Il perché è semplice: se l’accordo andasse in porto prima delle presidenziali del prossimo 5 novembre, Trump sarebbe poi vincolato a onorarlo. Ma se Orbán riuscisse a farlo saltare, l’ex magnate – se rieletto – non avrebbe obblighi e potrebbe vantarsi con i suoi sostenitori che lui non dà soldi all’Ucraina.

Orbán, perciò, ha già fatto sapere che non acconsentirà a una modifica delle regole che porterebbe gli Usa nell’accordo prima del 5 novembre.

Attualmente, infatti, le sanzioni dell’Ue devono essere rinnovate ogni 6 mesi, cosa che aumenta il rischio che un singolo Paese, anche piccolo e poco popolato (uno a caso: l’Ungheria), possa bloccare tutto il blocco ponendo il veto.
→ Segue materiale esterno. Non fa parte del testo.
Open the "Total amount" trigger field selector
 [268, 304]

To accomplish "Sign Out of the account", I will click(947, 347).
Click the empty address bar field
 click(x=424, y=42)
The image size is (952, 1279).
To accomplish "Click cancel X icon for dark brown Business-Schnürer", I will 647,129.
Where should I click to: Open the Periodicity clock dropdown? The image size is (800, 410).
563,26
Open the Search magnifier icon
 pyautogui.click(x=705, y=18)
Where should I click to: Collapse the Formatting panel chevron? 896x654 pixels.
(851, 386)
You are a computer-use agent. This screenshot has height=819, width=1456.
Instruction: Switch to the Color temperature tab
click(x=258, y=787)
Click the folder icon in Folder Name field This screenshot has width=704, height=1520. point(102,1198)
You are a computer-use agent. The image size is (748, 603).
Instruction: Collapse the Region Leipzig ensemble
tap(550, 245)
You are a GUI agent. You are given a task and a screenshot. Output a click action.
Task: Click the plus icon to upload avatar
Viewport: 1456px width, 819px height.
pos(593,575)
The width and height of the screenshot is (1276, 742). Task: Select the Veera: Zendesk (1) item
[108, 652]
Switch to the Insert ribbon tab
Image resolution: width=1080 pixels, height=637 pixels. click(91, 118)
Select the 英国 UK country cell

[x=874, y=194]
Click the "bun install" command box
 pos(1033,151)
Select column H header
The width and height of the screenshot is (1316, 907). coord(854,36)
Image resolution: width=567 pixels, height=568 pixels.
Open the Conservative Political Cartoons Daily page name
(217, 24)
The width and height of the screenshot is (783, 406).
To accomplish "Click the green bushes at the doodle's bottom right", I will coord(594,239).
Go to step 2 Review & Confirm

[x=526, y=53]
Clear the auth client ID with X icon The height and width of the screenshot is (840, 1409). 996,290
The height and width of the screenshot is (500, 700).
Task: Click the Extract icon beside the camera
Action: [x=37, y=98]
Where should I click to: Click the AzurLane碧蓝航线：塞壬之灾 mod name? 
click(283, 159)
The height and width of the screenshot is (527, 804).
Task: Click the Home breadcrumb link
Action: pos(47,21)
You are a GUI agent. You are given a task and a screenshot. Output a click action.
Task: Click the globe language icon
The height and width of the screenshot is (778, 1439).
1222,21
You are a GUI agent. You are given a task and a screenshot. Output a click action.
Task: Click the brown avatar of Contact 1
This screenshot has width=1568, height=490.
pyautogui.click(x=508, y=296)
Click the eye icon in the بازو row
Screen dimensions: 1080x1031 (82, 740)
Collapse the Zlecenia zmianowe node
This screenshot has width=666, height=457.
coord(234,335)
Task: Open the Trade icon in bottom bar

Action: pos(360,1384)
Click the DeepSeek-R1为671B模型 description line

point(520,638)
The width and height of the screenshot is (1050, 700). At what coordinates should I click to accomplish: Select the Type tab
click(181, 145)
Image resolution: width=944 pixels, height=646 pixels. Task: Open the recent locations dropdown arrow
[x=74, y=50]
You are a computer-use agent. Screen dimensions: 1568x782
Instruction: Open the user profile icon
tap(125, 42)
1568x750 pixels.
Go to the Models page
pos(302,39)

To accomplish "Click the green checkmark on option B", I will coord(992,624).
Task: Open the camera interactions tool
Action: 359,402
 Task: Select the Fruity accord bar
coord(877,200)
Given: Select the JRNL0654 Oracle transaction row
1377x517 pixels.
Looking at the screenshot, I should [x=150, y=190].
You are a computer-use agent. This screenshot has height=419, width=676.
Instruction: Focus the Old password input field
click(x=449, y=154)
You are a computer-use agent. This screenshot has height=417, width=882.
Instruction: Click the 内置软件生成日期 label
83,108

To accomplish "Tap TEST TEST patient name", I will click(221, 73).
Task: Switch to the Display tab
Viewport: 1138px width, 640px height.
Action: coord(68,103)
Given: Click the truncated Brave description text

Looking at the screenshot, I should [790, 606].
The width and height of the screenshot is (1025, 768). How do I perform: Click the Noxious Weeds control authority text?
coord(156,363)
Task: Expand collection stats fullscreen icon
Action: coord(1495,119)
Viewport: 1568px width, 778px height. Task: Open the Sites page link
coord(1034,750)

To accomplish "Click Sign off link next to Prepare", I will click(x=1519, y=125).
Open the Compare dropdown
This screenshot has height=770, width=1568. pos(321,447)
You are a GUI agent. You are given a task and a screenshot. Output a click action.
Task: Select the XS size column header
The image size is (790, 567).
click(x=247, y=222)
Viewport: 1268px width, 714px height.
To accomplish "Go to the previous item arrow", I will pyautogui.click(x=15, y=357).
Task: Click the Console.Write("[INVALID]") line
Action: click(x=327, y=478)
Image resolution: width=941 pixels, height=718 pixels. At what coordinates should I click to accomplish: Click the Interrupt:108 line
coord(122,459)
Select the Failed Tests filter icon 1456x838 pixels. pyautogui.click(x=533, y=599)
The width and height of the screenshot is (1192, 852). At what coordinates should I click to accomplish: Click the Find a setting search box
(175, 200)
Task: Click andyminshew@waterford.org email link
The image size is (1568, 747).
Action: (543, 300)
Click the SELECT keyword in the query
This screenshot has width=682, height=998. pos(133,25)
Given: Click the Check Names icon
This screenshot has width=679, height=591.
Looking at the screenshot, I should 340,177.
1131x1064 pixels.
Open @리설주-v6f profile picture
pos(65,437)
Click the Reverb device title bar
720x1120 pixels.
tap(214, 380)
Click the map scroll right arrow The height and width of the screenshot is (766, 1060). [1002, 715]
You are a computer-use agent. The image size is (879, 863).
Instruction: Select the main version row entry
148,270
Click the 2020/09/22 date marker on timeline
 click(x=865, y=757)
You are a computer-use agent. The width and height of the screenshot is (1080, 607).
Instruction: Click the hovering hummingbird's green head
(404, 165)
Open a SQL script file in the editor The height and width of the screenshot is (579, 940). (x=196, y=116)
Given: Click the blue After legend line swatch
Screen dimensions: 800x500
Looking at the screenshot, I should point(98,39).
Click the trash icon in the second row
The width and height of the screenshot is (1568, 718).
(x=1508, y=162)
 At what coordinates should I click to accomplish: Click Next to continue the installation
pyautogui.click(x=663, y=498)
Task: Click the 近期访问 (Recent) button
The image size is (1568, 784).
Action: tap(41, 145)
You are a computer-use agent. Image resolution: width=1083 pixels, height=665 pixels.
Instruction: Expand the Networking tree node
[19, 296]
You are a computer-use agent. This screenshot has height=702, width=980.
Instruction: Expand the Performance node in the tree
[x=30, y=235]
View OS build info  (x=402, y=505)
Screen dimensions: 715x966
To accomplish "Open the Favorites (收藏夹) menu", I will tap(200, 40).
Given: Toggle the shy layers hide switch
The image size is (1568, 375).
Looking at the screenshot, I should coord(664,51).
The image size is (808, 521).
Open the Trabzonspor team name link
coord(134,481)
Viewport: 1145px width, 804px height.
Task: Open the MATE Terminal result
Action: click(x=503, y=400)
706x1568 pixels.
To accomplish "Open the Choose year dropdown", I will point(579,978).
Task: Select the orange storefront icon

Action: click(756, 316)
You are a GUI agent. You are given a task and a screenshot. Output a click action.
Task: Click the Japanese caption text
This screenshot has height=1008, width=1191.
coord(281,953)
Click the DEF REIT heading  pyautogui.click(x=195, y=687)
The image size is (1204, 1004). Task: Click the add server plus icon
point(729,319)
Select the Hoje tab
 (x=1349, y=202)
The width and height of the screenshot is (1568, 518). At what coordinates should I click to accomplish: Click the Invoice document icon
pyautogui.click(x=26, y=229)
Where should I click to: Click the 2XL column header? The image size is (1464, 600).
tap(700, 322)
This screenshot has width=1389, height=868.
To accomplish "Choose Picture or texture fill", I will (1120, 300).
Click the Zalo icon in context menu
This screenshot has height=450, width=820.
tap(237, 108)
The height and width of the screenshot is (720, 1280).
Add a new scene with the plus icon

Washington dunque sta chiedendo all’Ue di estendere il periodo di rinnovo delle sanzioni ad almeno 36 mesi, trovando concordi i Paesi europei. Ma Orbán rifiuta di acconsentire, e può farlo, perché si tratta di una modifica che richiede l’unanimità dei Ventisette.

Se la mossa del premier ungherese andrà in porto, sarà un regalo per Trump e un problema per l’Europa: il prestito infatti, secondo le previsioni, sarebbe interamente rimborsato grazie ai profitti degli oltre 210 miliardi di dollari di asset russi immobilizzati nei Paesi occidentali dopo l’invasione dell’Ucraina. Tuttavia, se l’accordo salta, i governi si troverebbero a ripagare il prestito con fondi propri, il che comporterebbe costi in più per tutto il blocco, Ungheria compresa.

Ma per Orbán non è un problema: sulla sua bilancia pesa molto di più garantirsi il favore di Donald Trump.

L’Europarlamento vota sul prestito da 35 mld

Ieri intanto – 14 ottobre – la commissione per il commercio del Parlamento europeo ha votato a favore del prestito in questione, che per la precisone è un prestito eccezionale di assistenza macrofinanziaria (MFA) fino a 35 miliardi di euro, appunto con la previsione che sia rimborsato tramite le entrate straordinarie derivanti dagli asset immobilizzati della Banca centrale russa.

Un elemento questo che ha anche un alto valore simbolico, come spiegato dalla relatrice Karin Karlsbro di Renew: “Utilizzare i profitti derivanti da asset russi immobilizzati invia un chiaro segnale che l’onere della ricostruzione dell’Ucraina deve essere sostenuto dai responsabili della sua distruzione, vale a dire la Russia. Il nuovo meccanismo di cooperazione macrofinanziaria e di prestito sostiene l’Ucraina nel mantenere importanti funzioni di base nella società. L’Ucraina non sta solo lottando per la propria esistenza e libertà, ma anche per la nostra. Questa proposta sottolinea l’impegno incrollabile dell’Ue nei confronti della sovranità e della resilienza economica dell’Ucraina”.

La palla ora passa al Parlamento, che dovrebbe votare la proposta durante la sessione del 21-24 ottobre. Il Consiglio europeo intanto l’ha approvata la scorsa settimana e prevede di adottare il regolamento tramite procedura scritta dopo il voto del Parlamento.